= Tove Stang Dahl =

Norwegian criminologist and legal scholar (1938 – 1993)

Tove Stang Dahl (born Tove Thiis Stang) (9 November 1938 - 11 February 1993) was a Norwegian legal scholar, criminologist, Professor of Law at the Faculty of Law, University of Oslo from 1988 until her death, and a pioneer of "feminist jurisprudence".

She graduated with the cand.jur. degree in 1965 and was employed at the Faculty of Law directly upon graduation, first at the Department of Criminology and Criminal Law (1965–1977) and then at the Department of Public and International Law. She was one of the founders of the field of women's law as an academic discipline at the University of Oslo in 1975, and became head of department for the new Department of Women's Law (a sub-department of the Department of Public and International Law) in 1978. In 1978, she obtained the dr.juris degree. In 1988 she was appointed by the King-in-Council as Professor of Law.

She received an honorary doctorate at the University of Copenhagen in 1986 and several other accolades. She played a central role in the establishment of the organisation Legal counselling for women and the Centre for Women's Studies at the University of Oslo, and was a member of the city council of Oslo 1967–71.

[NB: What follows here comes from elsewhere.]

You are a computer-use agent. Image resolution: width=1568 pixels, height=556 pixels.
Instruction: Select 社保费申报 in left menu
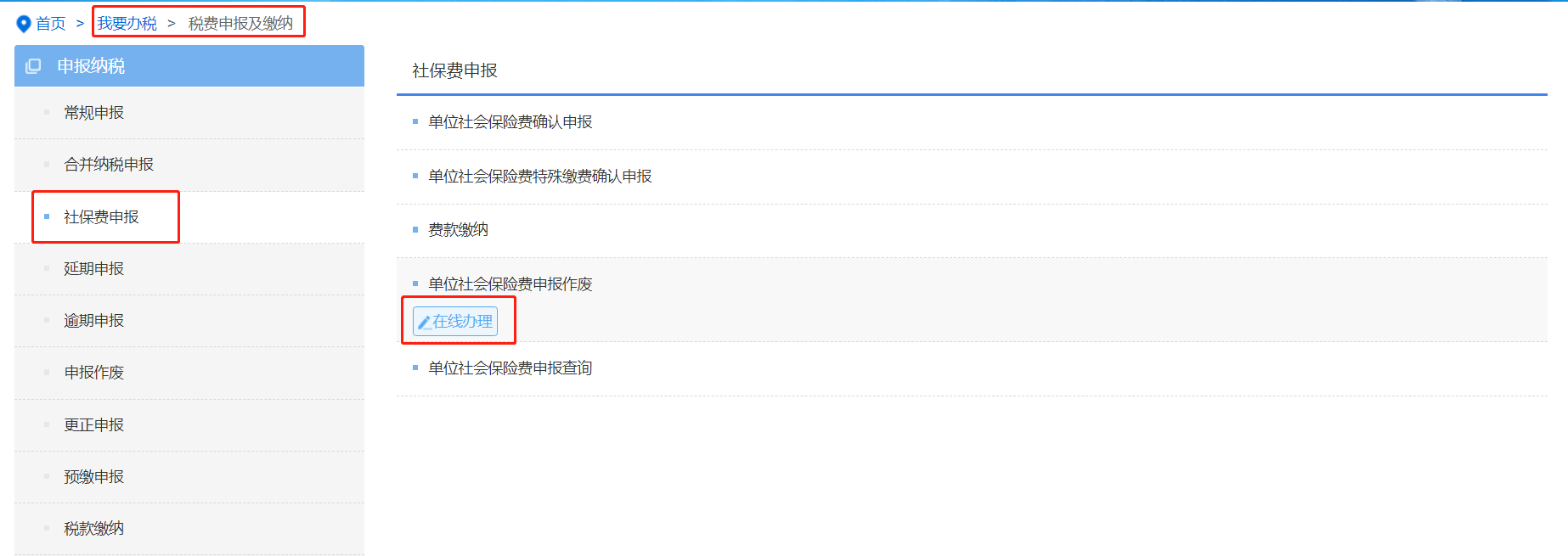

She was the daughter of art historians Nic. Stang and Ragna Thiis Stang, and was married to historian Hans Fredrik Dahl from 1960 until her death.

== Selected publications ==
- Barnevern og samfunnsvern : om stat, vitenskap og profesjoner under barnevernets oppkomst i Norge. Pax, 1978. ISBN 82-530-0893-7 (1992 ISBN 82-530-1582-8)
  - Child welfare and social defence. Universitetsforlaget, 1985 ISBN 82-00-07114-6
- «Kvinner som ofre - særlig om hustruvold» I: Nordisk tidsskrift for kriminalvidenskab; 1980:1-2
- Husmorrett : seminar i husmorrett arrangert av Norges husmorforbund i samarbeid med Avdeling for kvinnerett, 10. og 11. juni 1981. Av Tove Stang Dahl, Marianne Fastvold, Tone Sverdrup. Universitetsforlaget, 1981. ISBN 82-00-05818-2
- Kvinnerett I. Tove Stang Dahl (red.). Universitetsforlaget, 1985 ISBN 82-00-07467-6
- Kvinnerett II. Tove Stang Dahl (red.). Universitetsforlaget, 1985 ISBN 82-00-07468-4
  - Women's law : an introduction to feminist jurisprudence. Universitetsforlaget, 1987 ISBN 82-00-18490-0 (1988 ISBN 82-00-18490-0)
  - El derecho de la mujer. Madrid : Vindication feminista, 1987 ISBN 84-404-9123-9
  - Frauenrecht : eine Einführung in feministisches Recht. Bielefeld : AJZ, 1992 ISBN 3-86039-003-1
  - O direito das mulheres. Gulbenkian: Lisboa ISBN 972-31-0577-2
- Den muslimske familie : en undersøkelse av kvinners rett i islam. Universitetsforlaget, 1992 ISBN 82-00-21715-9 (2003 ISBN 82-13-02041-3)
  - The Muslim family : a study of women's rights in Islam. Scandinavian University Press, 1997 ISBN 82-00-22420-1
- Pene piker haiker ikke : artikler om kvinnerett, strafferett og velferdsstat. Universitetsforlaget, 1994 ISBN 82-00-03952-8

==Literature==
- Annelene Svingen. Tove Stang Dahl : en annotert bibliografi over bøker og artikler: Oslo : Institutt for offentlig rett, Universitetet i Oslo, 1994 - 33 s. - (Kvinnerettslige studier; nr 34) (Institutt for offentlig retts skriftserie; nr 4/1994).